31 May 2023

Secondary teachers' union says pay offer inadequate, will resume strike action

9:53 am on 31 May 2023
University or secondary school students study in a classroom.

The PPTA said it would resume industrial action . Photo: 123RF

The secondary teachers' union has told its members the latest pay offers from the Ministry of Education are inadequate.

The ministry made revised offers to primary, area and secondary school teachers on Tuesday which the Post Primary Teachers Association (PPTA) and the Educational Insitute shared with their members overnight.

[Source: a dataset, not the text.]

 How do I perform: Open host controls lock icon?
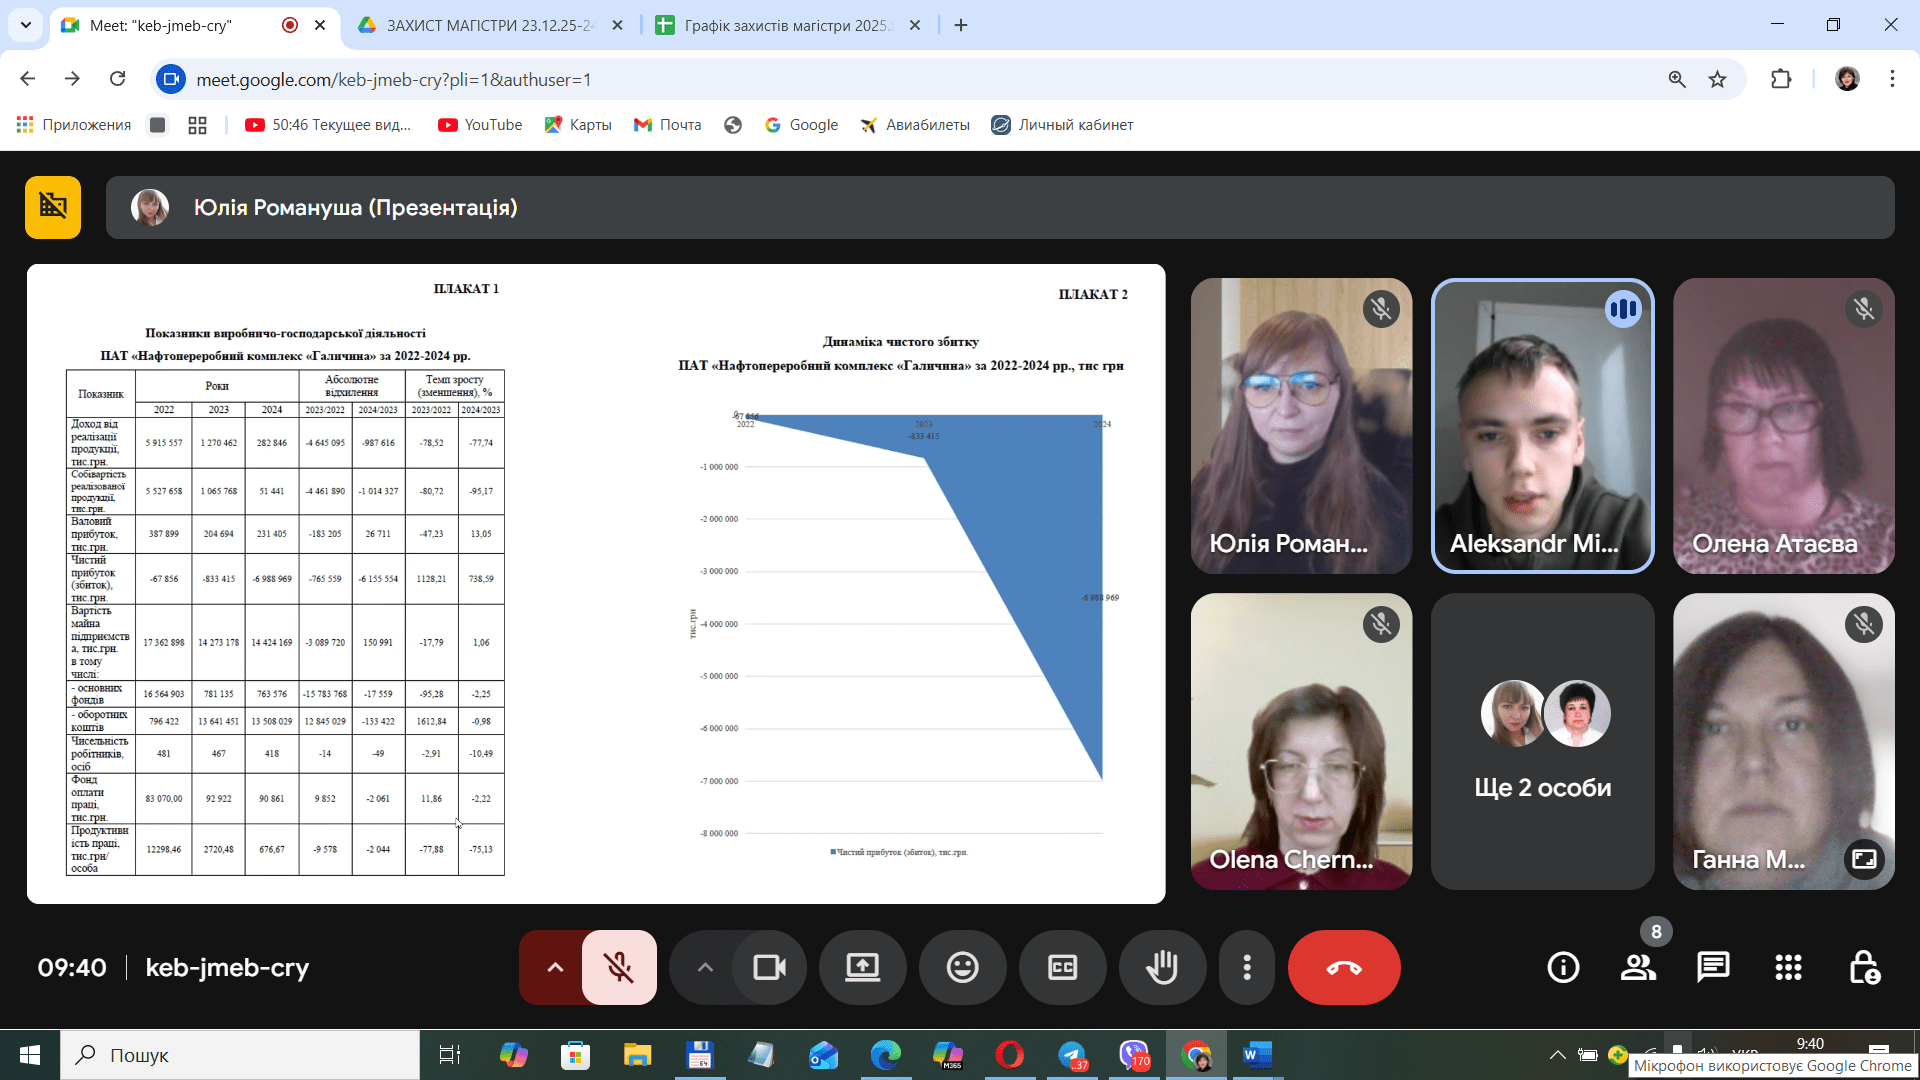[1864, 967]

The offers included identical pay deals - a lump sum payment of $4500 and three pay rises totalling between 11 percent and more than 16 percent by the end of next year.

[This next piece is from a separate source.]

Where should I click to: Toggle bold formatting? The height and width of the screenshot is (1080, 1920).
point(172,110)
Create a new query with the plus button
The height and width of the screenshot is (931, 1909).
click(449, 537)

Unlike the previous three-year offers, the new offers had a two-year term and provided the first pay rises in June and July rather than backdating them to December 2022.

The unions told their members the changes had allowed the ministry to "front-load" the offer to provide bigger pay rises and lump-sum payments at the start of the agreement.

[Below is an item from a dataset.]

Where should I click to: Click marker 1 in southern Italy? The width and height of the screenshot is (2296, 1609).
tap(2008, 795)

The Educational Institute said the lump sum payment was about $2500 more than most teachers would have got from backdating the first pay rise to December last year. Non-union members would get $3000.

The union told its members it would not make any recommendations about how to vote, but the the PPTA told its members they should reject the offers.

"While there have been some improvements in these offers, in particular equity of non-contact for part-time teachers (from start of 2025) and a salary step increase for relievers (from the start of 2024), the pay rate on offer for the top step has not shifted," the PPTA told its members.

"These offers are not good enough to justify an ongoing pause on industrial action, so this will resume from 12.00am Wednesday 31 May. This action includes the relief ban, refusal to attend meetings outside regular school hours and rostering home."

The offers included a a pay rise of $4000 or six percent, whichever was higher, in June or July, a further three percent increase in July next year and between 1.8 and 6.5 percent in December next year.

The unions said the end result would put the top-of-the-scale pay rate at $100,000 by the end of 2024 - the same rate as previous offers.

The new offers would shift the starting rate for new teachers to at least $60,735 for primary teachers and $63,187 for secondary teachers.

They included a $710 payment for union members only to cover the cost of Teaching Council fees.